WHAT THIS TASK INVOLVES :: Write back, word for word, the lines from the one containing "1252x803 pixels." to the end of the listing below. Include nothing else, and no pictures.
*** Opening DATASET EXTRACT ***
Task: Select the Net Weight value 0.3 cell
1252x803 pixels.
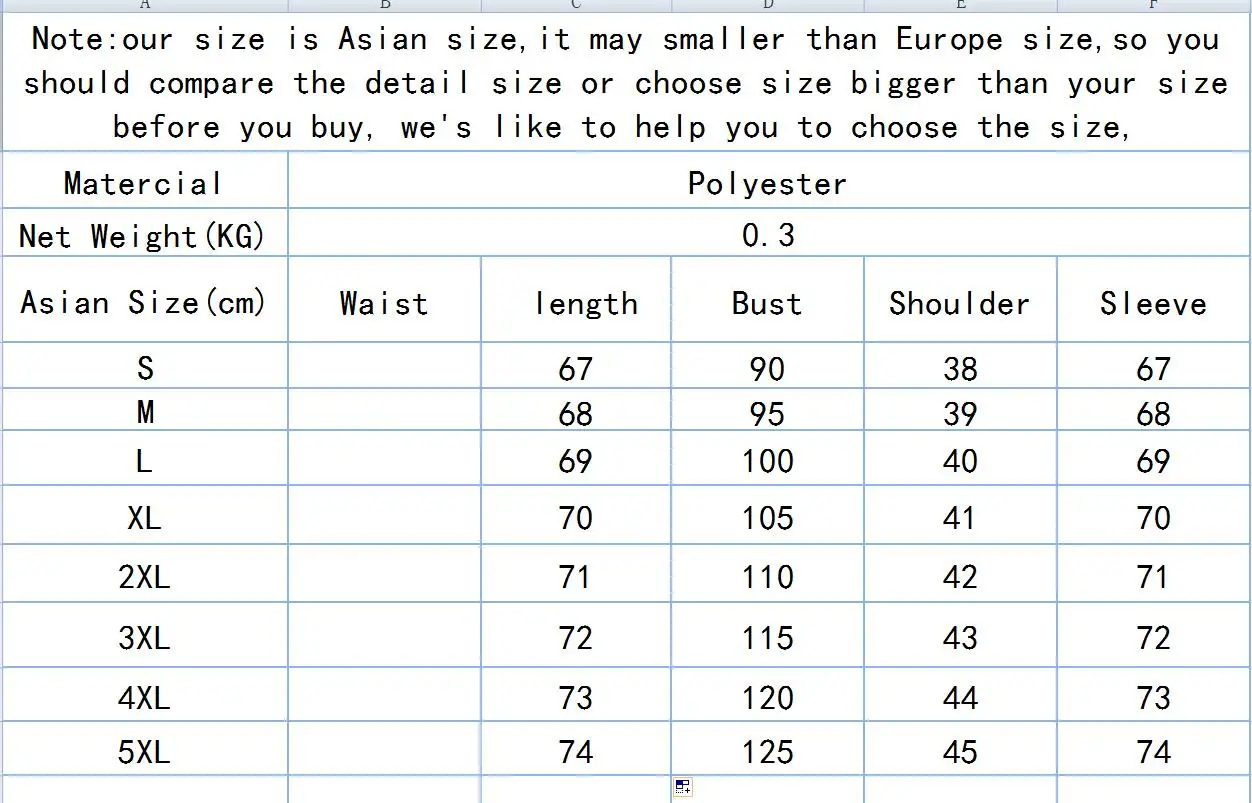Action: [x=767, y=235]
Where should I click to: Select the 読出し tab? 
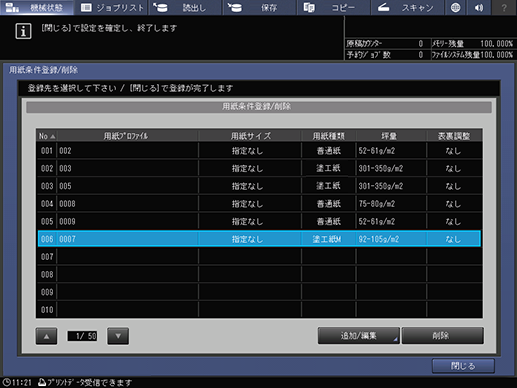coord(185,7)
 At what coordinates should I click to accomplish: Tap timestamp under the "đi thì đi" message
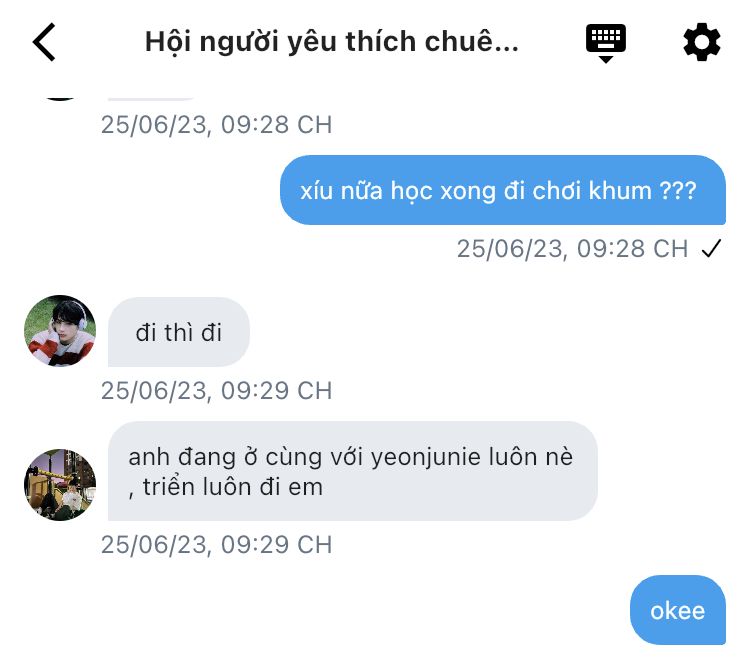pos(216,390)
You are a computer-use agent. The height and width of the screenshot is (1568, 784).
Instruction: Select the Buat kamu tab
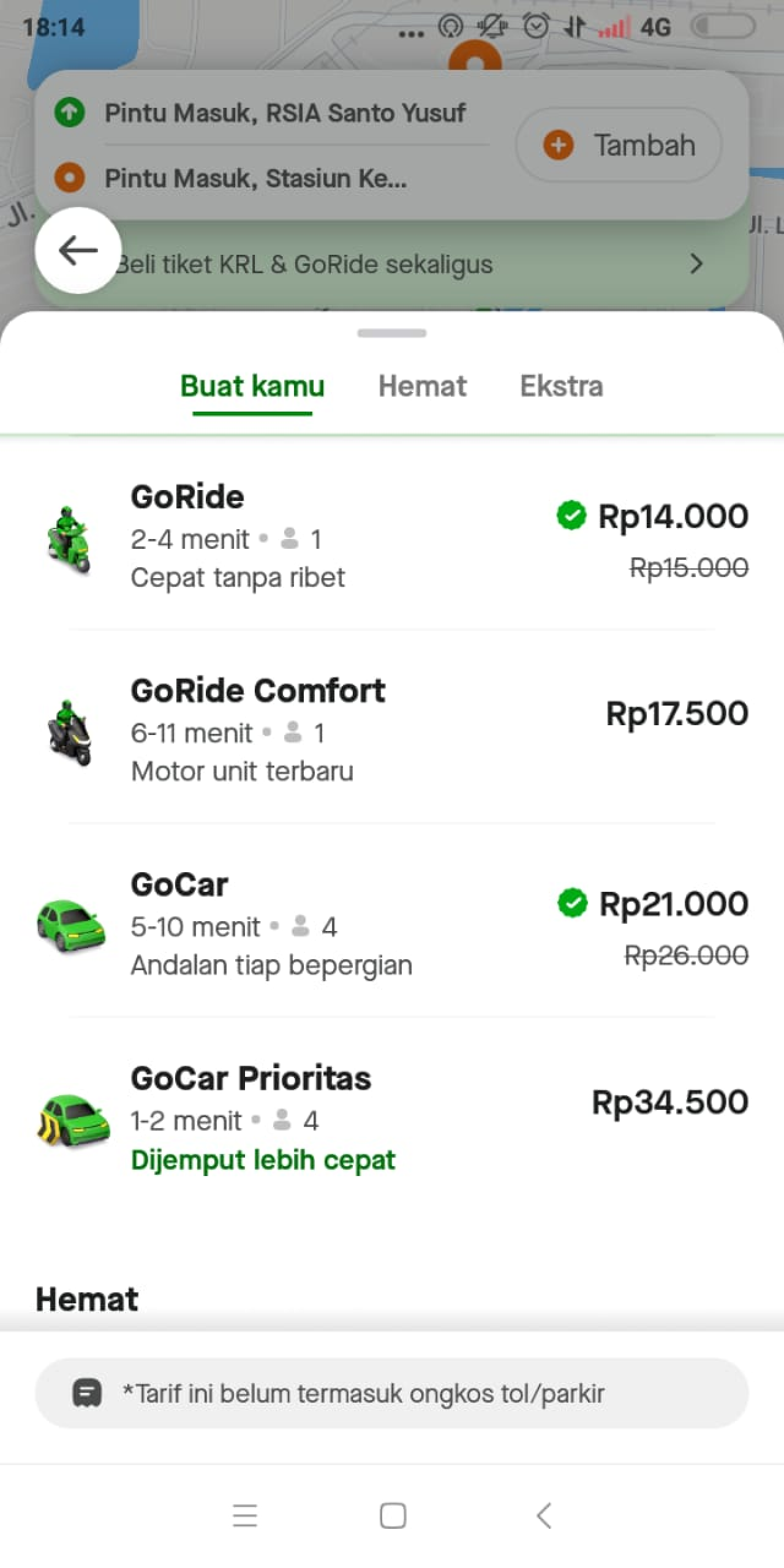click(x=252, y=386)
*** Closing DATASET EXTRACT ***
ANSWER TO THE EXERCISE ::
1252x803 pixels.
Action: [x=767, y=235]
Where should I click to: Select the 読出し tab? 
coord(185,7)
 At what coordinates should I click to accomplish: Tap timestamp under the "đi thì đi" message
pos(216,390)
You are a computer-use agent. The height and width of the screenshot is (1568, 784).
Instruction: Select the Buat kamu tab
click(x=252, y=386)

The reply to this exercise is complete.